22.1.26

¿Cómo se hacían copias fotográficas con el sistema de la calotipia?


La obra fotográfica "El pajar" (The Haystack) de William Henry Fox Talbot no es solo una imagen de un granero, sino un ejemplo fundamental de la tecnología calotípica y una muestra de las posibilidades estéticas y documentales de la fotografía en sus inicios, consolidando el sistema negativo-positivo que revolucionaría la reproducción de imágenes.

Realizadas esta fotografía a finales de abril de 1844, usó —de su invención— el proceso llamado calotipo (calotipia o talbotipo), un método negativo-positivo que permitía obtener varias impresiones, una tras otra con el mismo papel que se usaba como negativo. 

Talbot es considerado uno de los padres de la fotografía moderna por este desarrollo, que precedió al daguerrotipo y al proceso de revelado negativo-positivo que conocemos hoy.

Y esta imagen está considerada como una fotografía icónica de 1844, creada con su proceso llamado calotipo, que producía un negativo de papel a partir del cual se podían hacer después múltiples copias positivas, siendo un hito en la fotografía moderna por su capacidad de reproducción, plasmando en la imagen final tanto la la textura como luz, en este caso el de una escena rural.

El sistema fotográfico utilizaba un papel con nitrato de plata y yoduro de potasio.
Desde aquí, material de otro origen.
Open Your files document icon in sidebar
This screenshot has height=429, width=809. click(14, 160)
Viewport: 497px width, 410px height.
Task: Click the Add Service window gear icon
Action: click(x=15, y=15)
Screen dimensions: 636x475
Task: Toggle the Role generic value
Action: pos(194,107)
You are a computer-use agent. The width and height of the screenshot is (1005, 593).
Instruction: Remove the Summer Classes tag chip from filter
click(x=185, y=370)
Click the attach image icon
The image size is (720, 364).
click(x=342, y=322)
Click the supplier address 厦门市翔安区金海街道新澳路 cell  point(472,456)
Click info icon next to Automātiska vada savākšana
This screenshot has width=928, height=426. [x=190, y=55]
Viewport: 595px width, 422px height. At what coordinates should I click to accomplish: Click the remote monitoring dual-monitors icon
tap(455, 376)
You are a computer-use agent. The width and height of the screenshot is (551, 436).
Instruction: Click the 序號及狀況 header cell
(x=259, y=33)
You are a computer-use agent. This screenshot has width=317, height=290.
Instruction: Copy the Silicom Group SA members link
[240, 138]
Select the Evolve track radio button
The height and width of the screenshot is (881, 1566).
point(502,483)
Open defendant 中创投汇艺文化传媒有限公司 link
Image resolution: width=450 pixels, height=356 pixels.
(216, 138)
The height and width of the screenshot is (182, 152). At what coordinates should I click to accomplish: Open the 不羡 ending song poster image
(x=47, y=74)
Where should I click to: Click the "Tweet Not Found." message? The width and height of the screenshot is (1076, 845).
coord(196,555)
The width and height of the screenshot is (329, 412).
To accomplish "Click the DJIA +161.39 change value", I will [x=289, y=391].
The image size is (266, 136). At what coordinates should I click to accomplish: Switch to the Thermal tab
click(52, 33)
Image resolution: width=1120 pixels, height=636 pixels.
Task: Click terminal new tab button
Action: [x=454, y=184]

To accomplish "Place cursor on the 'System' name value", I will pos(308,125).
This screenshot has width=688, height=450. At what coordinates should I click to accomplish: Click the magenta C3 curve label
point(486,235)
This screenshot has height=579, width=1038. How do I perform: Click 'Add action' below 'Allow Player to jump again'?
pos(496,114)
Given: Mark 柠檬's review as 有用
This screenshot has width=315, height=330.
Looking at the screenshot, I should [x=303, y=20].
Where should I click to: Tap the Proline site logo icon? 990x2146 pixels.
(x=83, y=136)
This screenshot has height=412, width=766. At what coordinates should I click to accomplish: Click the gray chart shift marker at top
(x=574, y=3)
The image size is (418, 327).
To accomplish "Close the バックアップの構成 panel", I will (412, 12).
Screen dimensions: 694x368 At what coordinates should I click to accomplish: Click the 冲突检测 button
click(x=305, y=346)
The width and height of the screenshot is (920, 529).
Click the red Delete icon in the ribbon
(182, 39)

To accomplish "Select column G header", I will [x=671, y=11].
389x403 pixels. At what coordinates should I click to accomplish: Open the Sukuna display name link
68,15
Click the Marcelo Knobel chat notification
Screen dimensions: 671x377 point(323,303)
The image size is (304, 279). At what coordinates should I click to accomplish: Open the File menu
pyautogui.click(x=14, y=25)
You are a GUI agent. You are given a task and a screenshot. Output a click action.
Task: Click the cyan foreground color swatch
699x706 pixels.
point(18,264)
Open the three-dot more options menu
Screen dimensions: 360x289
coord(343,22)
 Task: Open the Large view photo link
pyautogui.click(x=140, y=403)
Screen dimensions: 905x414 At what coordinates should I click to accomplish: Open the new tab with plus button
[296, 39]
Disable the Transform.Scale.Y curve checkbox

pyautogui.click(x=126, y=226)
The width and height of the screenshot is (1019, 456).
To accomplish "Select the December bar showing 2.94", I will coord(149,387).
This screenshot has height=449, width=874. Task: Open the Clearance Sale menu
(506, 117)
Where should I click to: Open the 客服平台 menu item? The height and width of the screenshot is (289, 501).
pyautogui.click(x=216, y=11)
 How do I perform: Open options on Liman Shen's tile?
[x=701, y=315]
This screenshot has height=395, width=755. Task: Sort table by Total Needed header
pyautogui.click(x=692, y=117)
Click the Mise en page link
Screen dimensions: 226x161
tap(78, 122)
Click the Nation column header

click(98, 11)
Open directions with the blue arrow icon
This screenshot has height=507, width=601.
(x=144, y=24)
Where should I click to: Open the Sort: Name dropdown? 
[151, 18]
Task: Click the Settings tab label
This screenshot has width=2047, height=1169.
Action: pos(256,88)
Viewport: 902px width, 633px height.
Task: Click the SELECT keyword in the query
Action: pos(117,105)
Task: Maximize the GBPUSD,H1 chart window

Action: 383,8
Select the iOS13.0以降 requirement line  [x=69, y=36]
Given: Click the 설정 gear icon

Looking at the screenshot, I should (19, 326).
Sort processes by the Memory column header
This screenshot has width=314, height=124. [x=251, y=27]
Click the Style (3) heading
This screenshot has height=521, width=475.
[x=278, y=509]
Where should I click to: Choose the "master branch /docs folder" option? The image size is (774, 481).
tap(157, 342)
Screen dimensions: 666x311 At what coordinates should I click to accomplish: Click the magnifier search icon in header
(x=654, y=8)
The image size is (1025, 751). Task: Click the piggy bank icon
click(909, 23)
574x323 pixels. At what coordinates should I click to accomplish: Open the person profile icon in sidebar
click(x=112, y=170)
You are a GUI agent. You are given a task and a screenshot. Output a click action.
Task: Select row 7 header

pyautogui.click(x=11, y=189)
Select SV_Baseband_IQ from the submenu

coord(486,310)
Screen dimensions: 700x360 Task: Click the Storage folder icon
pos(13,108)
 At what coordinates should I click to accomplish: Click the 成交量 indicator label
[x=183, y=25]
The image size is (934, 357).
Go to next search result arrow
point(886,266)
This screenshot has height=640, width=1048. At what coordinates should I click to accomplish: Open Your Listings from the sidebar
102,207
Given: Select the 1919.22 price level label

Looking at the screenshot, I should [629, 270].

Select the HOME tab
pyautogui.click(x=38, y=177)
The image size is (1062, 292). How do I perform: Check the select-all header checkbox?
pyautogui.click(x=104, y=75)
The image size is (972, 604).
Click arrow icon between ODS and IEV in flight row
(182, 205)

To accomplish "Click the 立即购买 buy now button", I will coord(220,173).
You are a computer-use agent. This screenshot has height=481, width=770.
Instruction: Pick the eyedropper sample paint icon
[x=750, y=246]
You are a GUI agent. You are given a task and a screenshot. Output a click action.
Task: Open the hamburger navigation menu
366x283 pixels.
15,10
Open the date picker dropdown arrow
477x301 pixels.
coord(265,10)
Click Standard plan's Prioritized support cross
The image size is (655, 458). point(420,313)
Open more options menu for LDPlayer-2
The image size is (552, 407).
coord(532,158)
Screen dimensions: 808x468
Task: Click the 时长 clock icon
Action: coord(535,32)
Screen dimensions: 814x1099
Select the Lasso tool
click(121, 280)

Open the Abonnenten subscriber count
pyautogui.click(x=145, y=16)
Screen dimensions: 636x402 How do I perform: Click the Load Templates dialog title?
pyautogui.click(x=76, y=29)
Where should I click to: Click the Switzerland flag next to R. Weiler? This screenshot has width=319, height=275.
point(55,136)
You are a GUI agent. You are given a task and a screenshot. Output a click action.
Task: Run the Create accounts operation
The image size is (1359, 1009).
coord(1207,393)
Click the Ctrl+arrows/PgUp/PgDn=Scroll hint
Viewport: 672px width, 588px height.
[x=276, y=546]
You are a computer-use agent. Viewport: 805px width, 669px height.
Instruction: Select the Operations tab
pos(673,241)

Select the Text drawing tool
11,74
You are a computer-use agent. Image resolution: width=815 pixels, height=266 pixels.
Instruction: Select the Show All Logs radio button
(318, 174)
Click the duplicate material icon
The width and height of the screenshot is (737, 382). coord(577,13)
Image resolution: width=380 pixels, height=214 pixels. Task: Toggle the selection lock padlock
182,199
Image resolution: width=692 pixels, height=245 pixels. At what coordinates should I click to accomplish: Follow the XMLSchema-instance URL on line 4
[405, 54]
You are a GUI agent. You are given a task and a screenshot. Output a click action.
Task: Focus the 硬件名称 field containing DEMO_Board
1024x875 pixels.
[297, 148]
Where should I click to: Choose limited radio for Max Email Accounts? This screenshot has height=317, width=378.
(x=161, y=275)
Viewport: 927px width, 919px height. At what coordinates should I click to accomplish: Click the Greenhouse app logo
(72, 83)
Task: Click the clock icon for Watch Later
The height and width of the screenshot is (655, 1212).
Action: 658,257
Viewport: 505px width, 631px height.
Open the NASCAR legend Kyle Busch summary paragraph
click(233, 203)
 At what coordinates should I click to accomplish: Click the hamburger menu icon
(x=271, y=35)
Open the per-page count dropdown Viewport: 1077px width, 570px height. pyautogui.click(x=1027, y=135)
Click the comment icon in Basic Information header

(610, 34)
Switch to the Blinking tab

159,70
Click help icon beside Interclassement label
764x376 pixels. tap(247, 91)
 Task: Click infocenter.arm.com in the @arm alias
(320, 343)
Este papel se exponía a la luz en una cámara oscura para crear un negativo latente. Imaginemos una caja oscura y en el fondo se colocaba el papel con su emulsión. Se revelaba con con una mezcla basada en ácido gálico, ácido acético y nitrato de plata y se fijaba con hiposulfito sódico/tiosulfato para eliminar la plata no revelada y estabilizar la imagen.

El negativo, en papel, se bañaba en cera derretida para hacerlo más transparente.

Este baño reducía selectivamente el yoduro de plata allí donde había llegado más luz, haciendo aparecer la imagen negativa en tonos cálidos sobre el papel.

En la calotipia, el negativo en papel se usaba para sacar positivos por contacto, y esos positivos se obtenían por ennegrecimiento directo en un papel fotosensible, sobre todo papel a la sal.

Para hacer el papel a la sal, se tomaba un papel (generalmente de buena calidad) y se salaba: se empapaba con una solución de cloruro (por ejemplo, cloruro de sodio o de amonio) y se dejaba secar. Luego se sensibilizaba aplicando nitrato de plata, formando cloruro de plata en las fibras del papel, fotosensible a la luz.

Sobre ese papel a la sal, se colocaba el negativo calotípico (también en papel) directamente en contacto con el papel a la sal sensibilizado, formando un “sándwich” en un marco de copiado.

Este conjunto se exponía a la luz del sol o a una fuente intensa de luz. Se "insolaba" que así se llamaba ese proceso que se siguió usando para los fotograbados, directamente al sol, hasta bien entrada la mitad del siglo XX, cuando salir al sol se sustituyó por mesas de insolación con luz artificial de alta potencia.

La luz atravesaba las zonas claras del negativo y ennegrecía el papel positivo; las zonas oscuras del negativo protegían el papel, quedando claras. Así se obtenía un positivo del tamaño del negativo, por contacto.

A diferencia de los procesos posteriores “latentes”, aquí la imagen positiva se formaba directamente durante la exposición, sin necesidad de un revelador químico separado: cuanto más tiempo al sol, más se oscurecía la imagen.

En sentido estricto, en el papel a la sal no se revelaba en líquidos como en la calotipia o la gelatina‑bromuro moderna, sino que la imagen aparecía durante la exposición y el fotógrafo controlaba visualmente el oscurecimiento del papel. Cuando el positivo tenía el contraste deseado, se retiraba del marco y del sol. Ya no era necesario más exposición, que duraba varios minutos en contacto el negativo y el papel que iba a ser el positivo.

A continuación, la copia en positivo en el papel a la sal se fijaba para eliminar la plata no expuesta y estabilizar la imagen. Si no se hubiera sometido a un proceso de fijado con líquidos, poco a poco la imagen hubiera ido desapareciendo, al seguir recibiendo luz.

En los primeros años se usaron distintos fijadores (como el bromuro de potasio), pero pronto se generalizó el uso del tiosulfato de sodio (hiposulfito), tal como ya se hacía en el negativo calotípico.

Después se lavaba abundantemente con agua para eliminar residuos de plata y fijador y se dejaba secar colgado el papel positivo de unas pinzas.